Stored items:
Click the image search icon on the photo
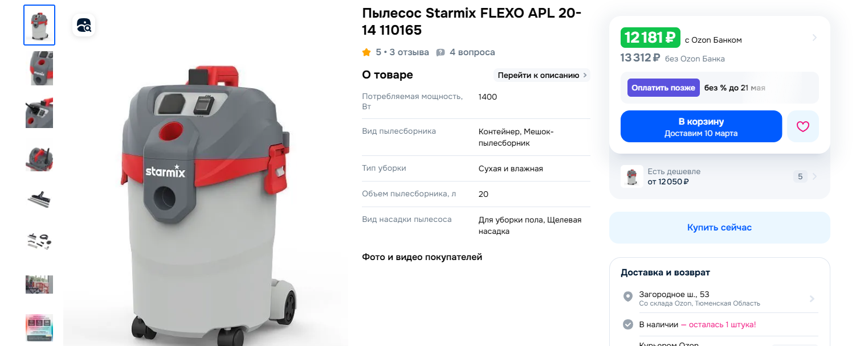 point(84,25)
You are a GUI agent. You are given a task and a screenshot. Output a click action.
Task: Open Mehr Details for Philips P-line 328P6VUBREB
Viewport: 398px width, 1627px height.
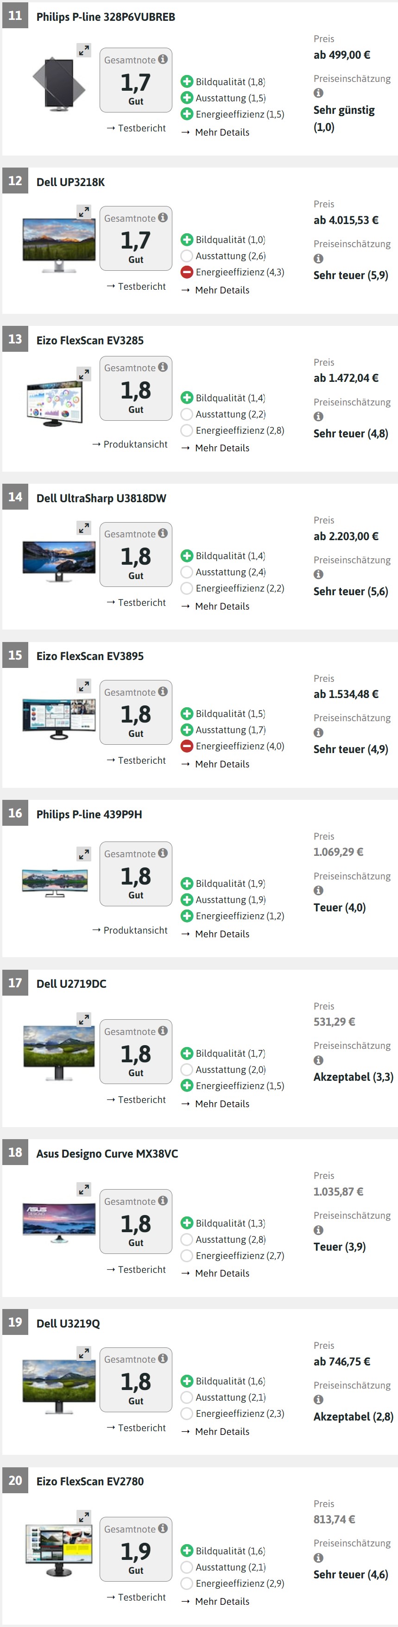pos(222,132)
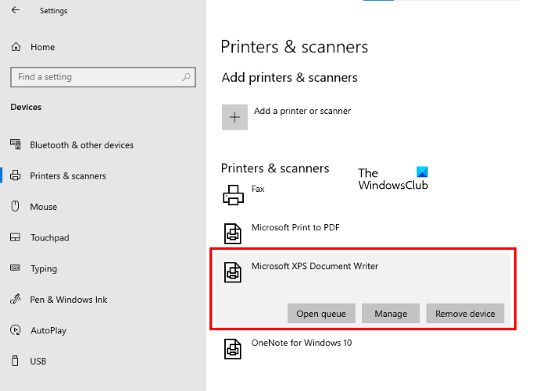The height and width of the screenshot is (391, 547).
Task: Click the plus icon to add printer
Action: [x=234, y=117]
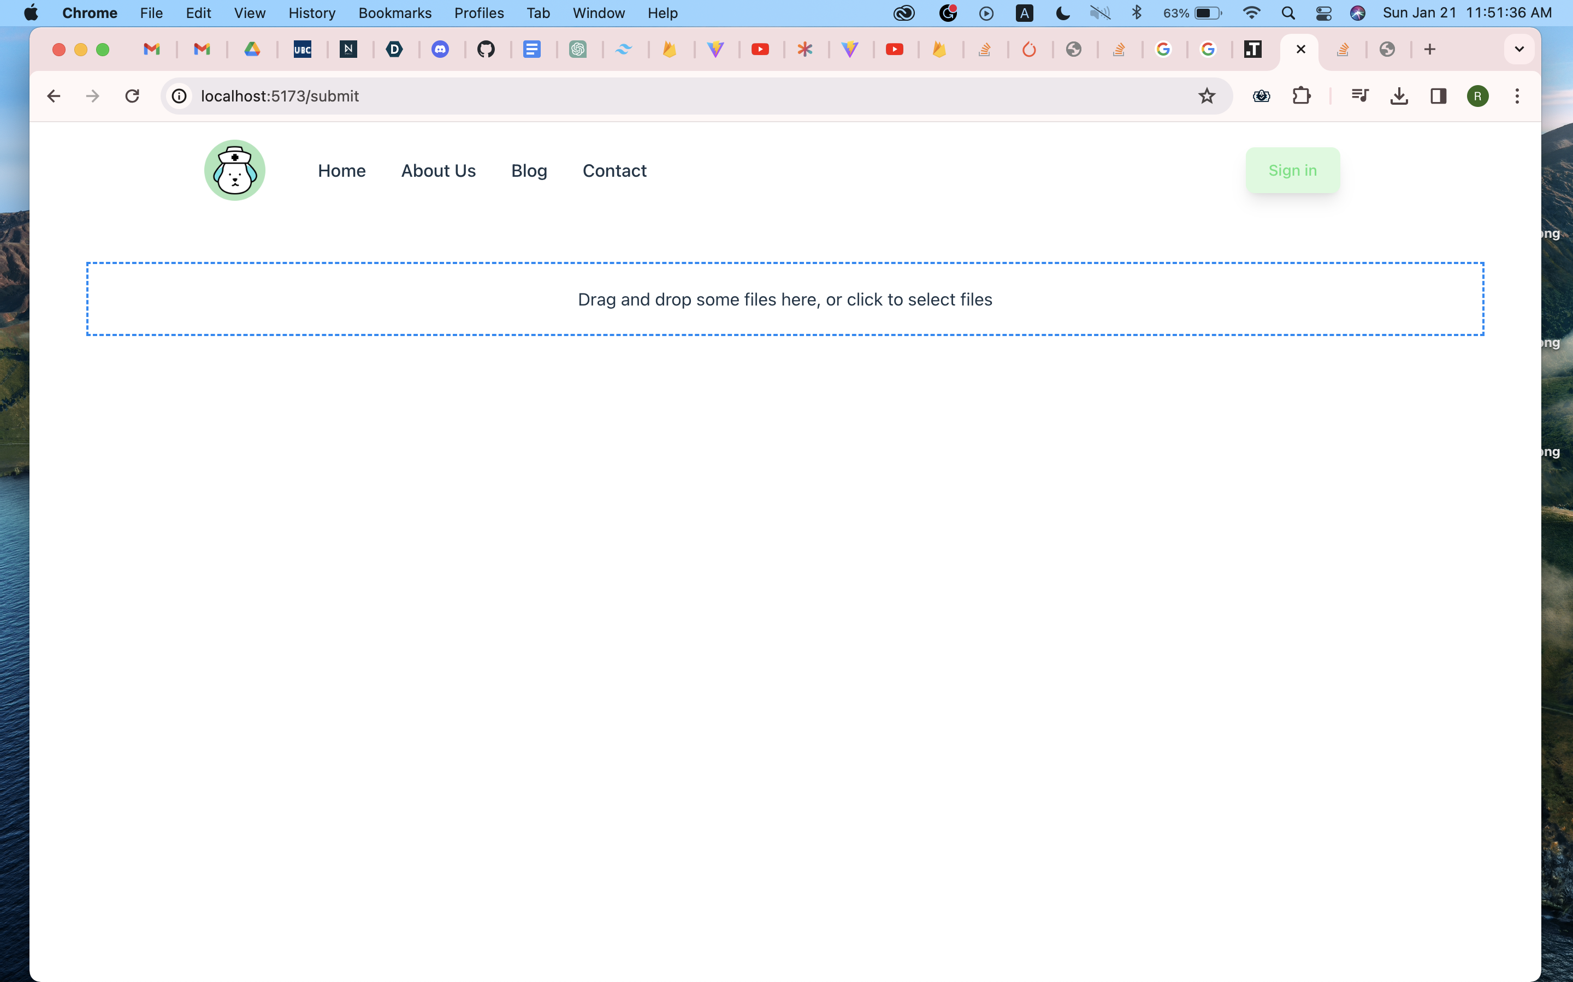
Task: Toggle the Chrome side panel
Action: (x=1438, y=96)
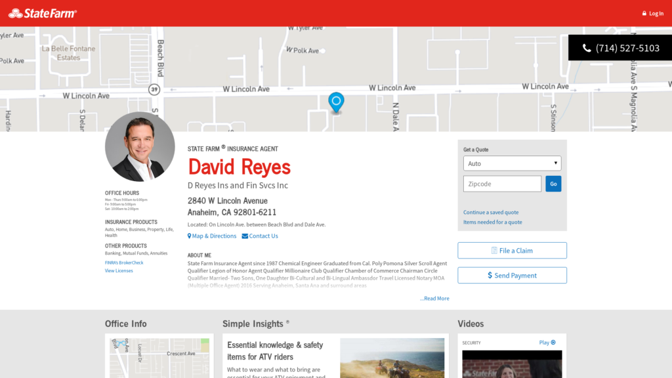Click the View Licenses link

[x=119, y=270]
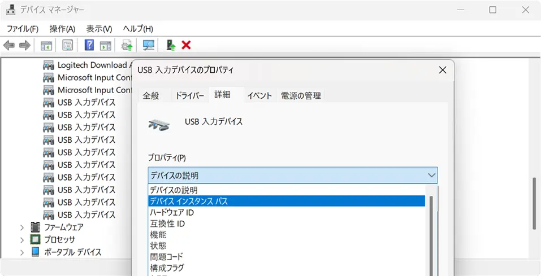
Task: Click the Help icon in the toolbar
Action: 89,45
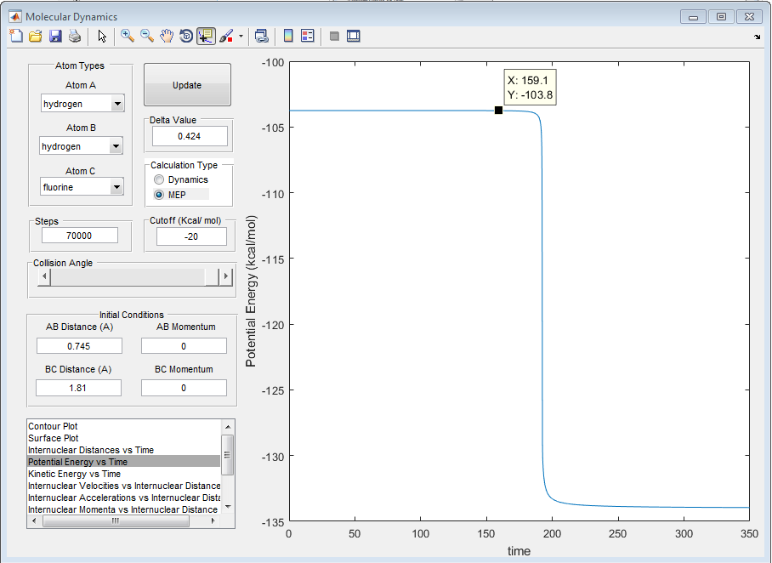Insert a colorbar from the toolbar

[288, 36]
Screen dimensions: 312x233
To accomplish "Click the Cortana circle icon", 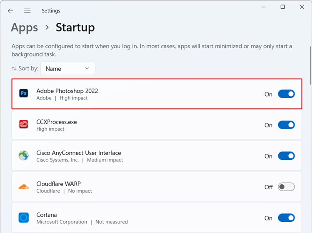I will coord(24,218).
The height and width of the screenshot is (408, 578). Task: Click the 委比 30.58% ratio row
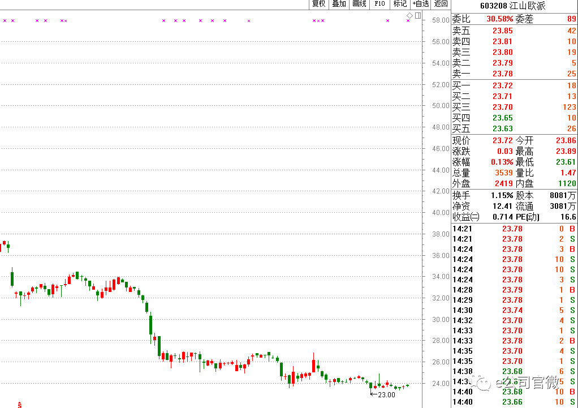514,19
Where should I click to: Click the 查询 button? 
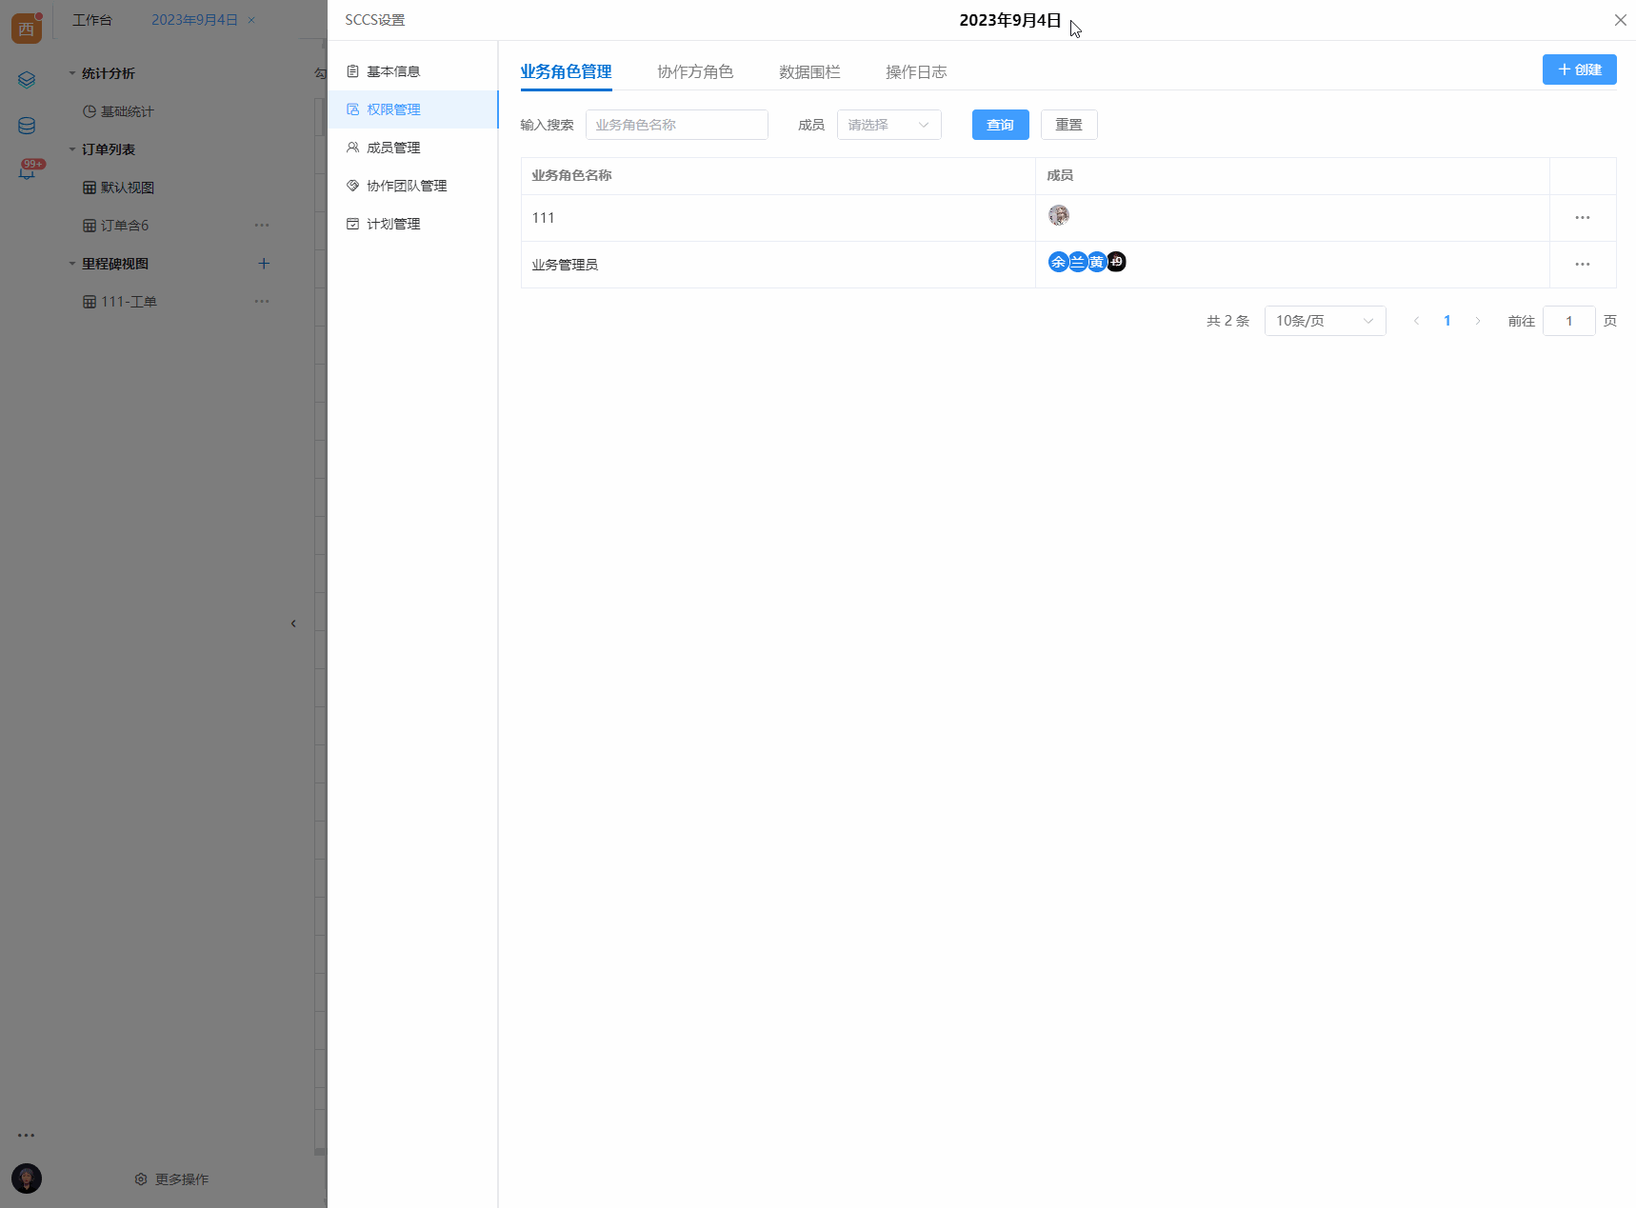1000,125
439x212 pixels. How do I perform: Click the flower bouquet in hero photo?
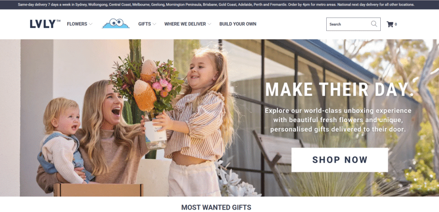coord(147,84)
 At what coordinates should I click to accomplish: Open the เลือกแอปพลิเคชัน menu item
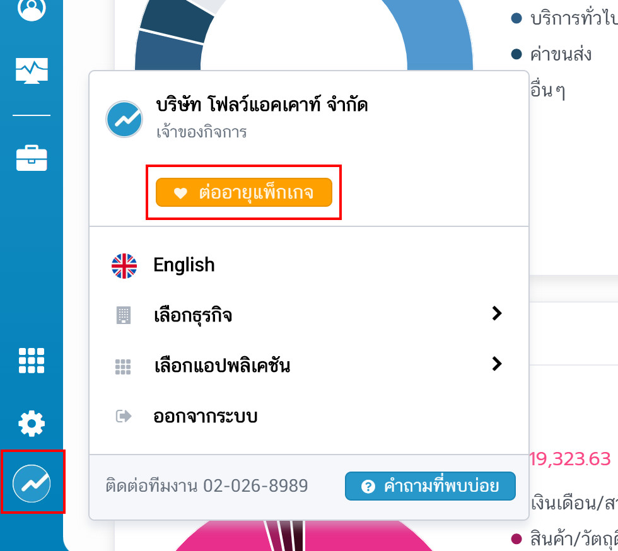(309, 366)
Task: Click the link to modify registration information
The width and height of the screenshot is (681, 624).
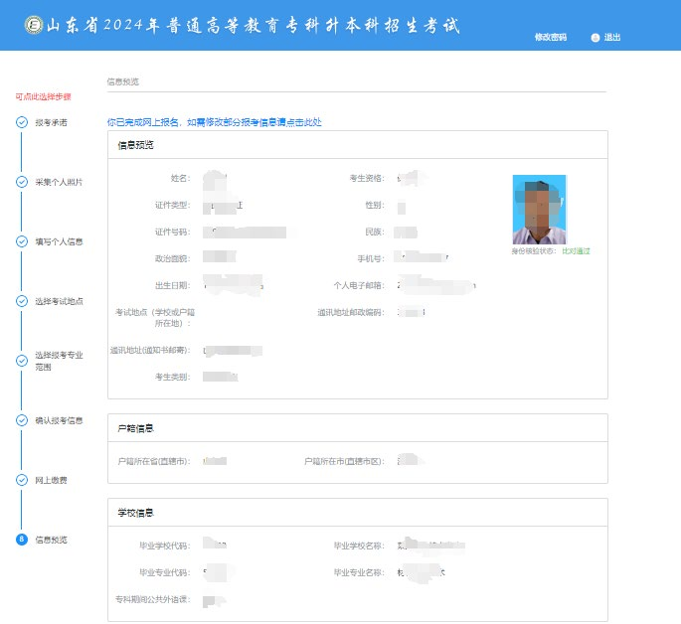Action: coord(214,122)
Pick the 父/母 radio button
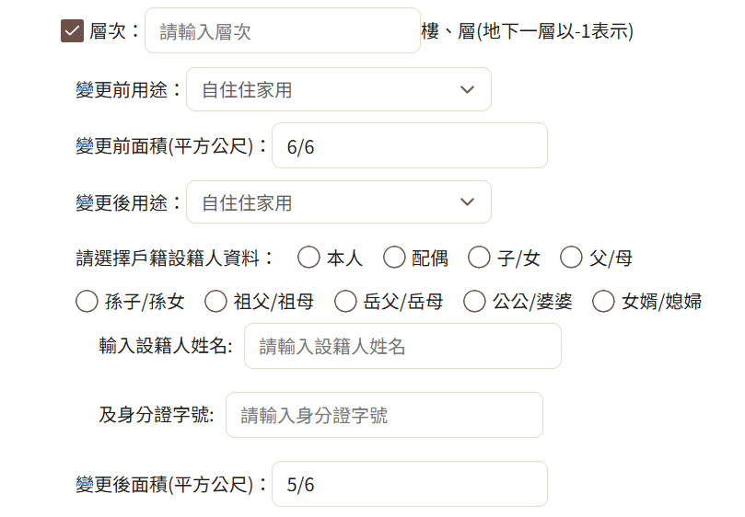The width and height of the screenshot is (745, 517). (x=571, y=258)
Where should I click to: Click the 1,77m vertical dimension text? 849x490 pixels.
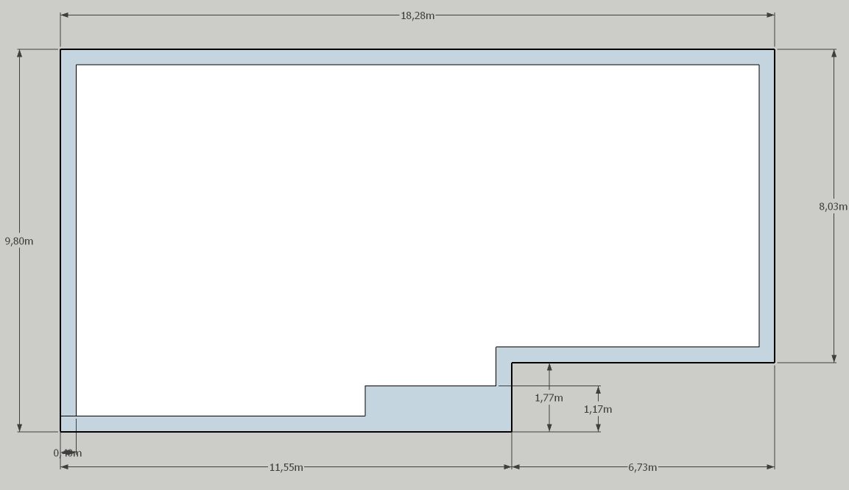(549, 398)
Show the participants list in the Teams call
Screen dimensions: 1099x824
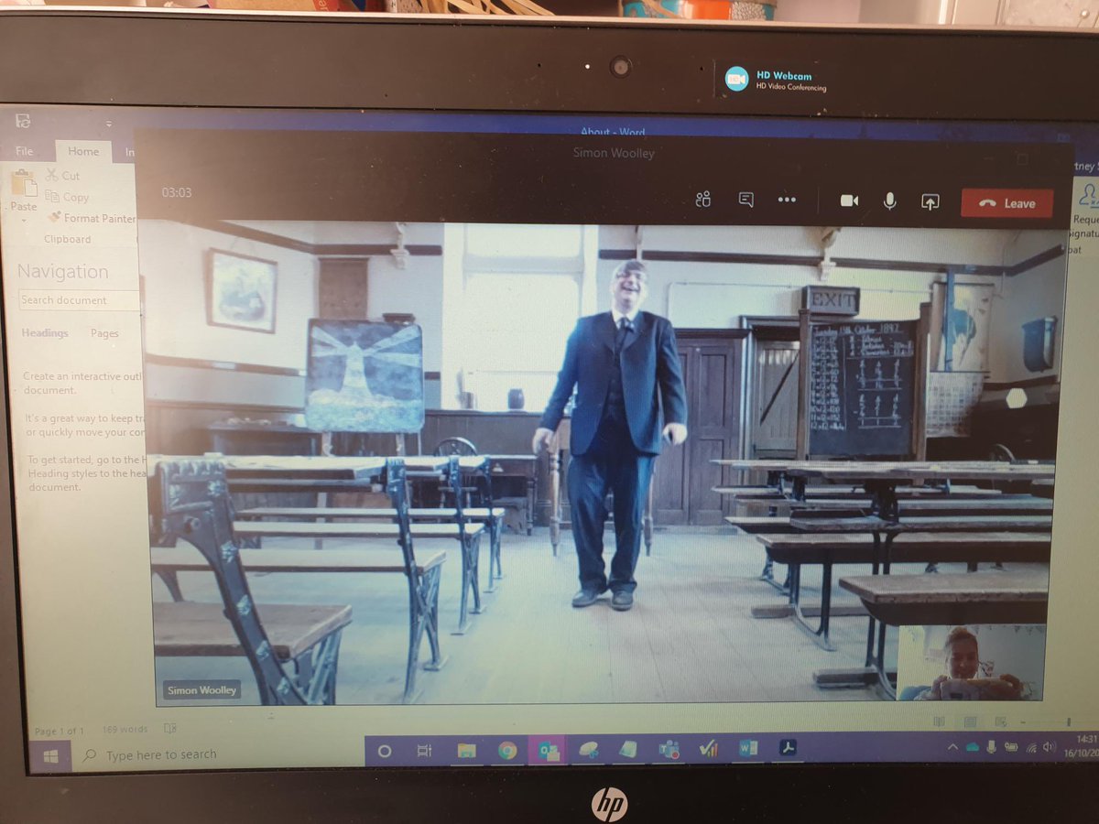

→ **Challenge**: Change "radio button" to "checkbox" in the records, starting at the line that contains "439x212 pixels. How" and ending at the end of the records, and give those lines again with nothing else altered. Leave the pictures out of your answer.

→ **Answer for the task**:
439x212 pixels. How do I perform: Click the flower bouquet in hero photo?
coord(147,84)
 At what coordinates should I click to accomplish: Open the เลือกแอปพลิเคชัน menu item
(309, 366)
Task: Click the link to modify registration information
The width and height of the screenshot is (681, 624).
Action: coord(214,122)
Pick the 父/母 checkbox
The width and height of the screenshot is (745, 517). (x=571, y=258)
Where should I click to: Click the 1,77m vertical dimension text? 849x490 pixels.
(549, 398)
Show the participants list in the Teams call
Screen dimensions: 1099x824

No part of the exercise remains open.